Supply chain teams today have become too focused on the demand side of the demand-supply equation. In general, demand forecasting and planning technology for finished goods tends to be less industry specific and benefits from well-known statistical methods, even in the use of external factors such as weather and unstructured data from the internet. Supply planning in contrast is inherently more complex in having to deal with unique supplier constraints, alternate lead-times, inbound transportation issues, and differing supplier performance across companies.
For businesses looking to build supply planning capabilities, technology is the critical ingredient. Lora Cecere, a leading supply chain thinker and technology advocate, advises companies to move away from ERP expansionist planning tools like SAP/Oracle and to embrace a best-of breed supply planning technology that can deliver the level of realism in decision-making and close the gap between planning and execution.  As Lora explains, “While consultants will often rationalize the difference away stating that an 80% fit is good enough, the wise business leader knows that supply chain planning is not a game of horseshoes. Model fit and speed are essential to plan.”2 Yet effective supply planning is essential to optimizing  operations and escaping the current boundaries in gross margins, inventory turns, and service level improvements. In fact Dan Gilmore, editor at Supply Chain Insight ranked P&G’s supply replenishment planning process as the 2nd most important supply chain innovation ever, just finishing behind Toyota’s revolutionary production system.1

2) Build network design capabilities – Champions: Dr.
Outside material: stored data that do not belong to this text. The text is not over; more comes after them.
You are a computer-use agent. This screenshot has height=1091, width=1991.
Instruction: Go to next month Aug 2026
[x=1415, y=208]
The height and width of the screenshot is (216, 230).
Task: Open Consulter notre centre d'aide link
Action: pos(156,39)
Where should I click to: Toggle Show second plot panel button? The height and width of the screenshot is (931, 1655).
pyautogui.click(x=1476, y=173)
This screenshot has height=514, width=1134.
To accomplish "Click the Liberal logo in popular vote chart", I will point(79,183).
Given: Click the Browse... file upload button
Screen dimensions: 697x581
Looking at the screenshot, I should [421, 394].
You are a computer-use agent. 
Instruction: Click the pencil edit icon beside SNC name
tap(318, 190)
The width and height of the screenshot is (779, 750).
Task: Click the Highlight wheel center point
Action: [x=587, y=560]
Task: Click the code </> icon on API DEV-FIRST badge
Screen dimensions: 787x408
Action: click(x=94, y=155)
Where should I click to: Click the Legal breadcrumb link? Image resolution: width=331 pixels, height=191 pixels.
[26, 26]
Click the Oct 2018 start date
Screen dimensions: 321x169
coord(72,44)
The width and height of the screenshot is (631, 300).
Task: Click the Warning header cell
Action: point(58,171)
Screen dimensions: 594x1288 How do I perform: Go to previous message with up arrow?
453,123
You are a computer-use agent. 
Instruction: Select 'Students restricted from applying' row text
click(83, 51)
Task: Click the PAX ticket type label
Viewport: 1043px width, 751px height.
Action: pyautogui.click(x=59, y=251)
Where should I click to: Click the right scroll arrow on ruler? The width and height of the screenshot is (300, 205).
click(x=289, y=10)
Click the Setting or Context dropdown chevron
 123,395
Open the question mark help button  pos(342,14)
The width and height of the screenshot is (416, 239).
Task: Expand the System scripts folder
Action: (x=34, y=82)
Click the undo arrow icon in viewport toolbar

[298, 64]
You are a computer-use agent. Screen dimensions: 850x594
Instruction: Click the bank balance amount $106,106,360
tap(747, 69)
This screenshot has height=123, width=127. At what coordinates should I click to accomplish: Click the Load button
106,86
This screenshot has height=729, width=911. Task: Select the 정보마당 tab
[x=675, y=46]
John Gattorna, Supply Chain Insights, Lora Cecere, Chainalytics, James Cooke (Nucleus Research)

Supply Chain Insights, an independent supply chain focused research organization founded by Lora Cecere, has amassed together what is probably the world’s largest database tracking and ranking the supply chain performance of  companies across the world in its Supply Chain Index. As Lora states conclusively, “Companies I recognize as doing network design well are rising faster in the index.”3 Today’s dynamic and volatile global supply chains demand that companies have access to sophisticated network design analytics tool to help them plan their responses to the changing demand and supply.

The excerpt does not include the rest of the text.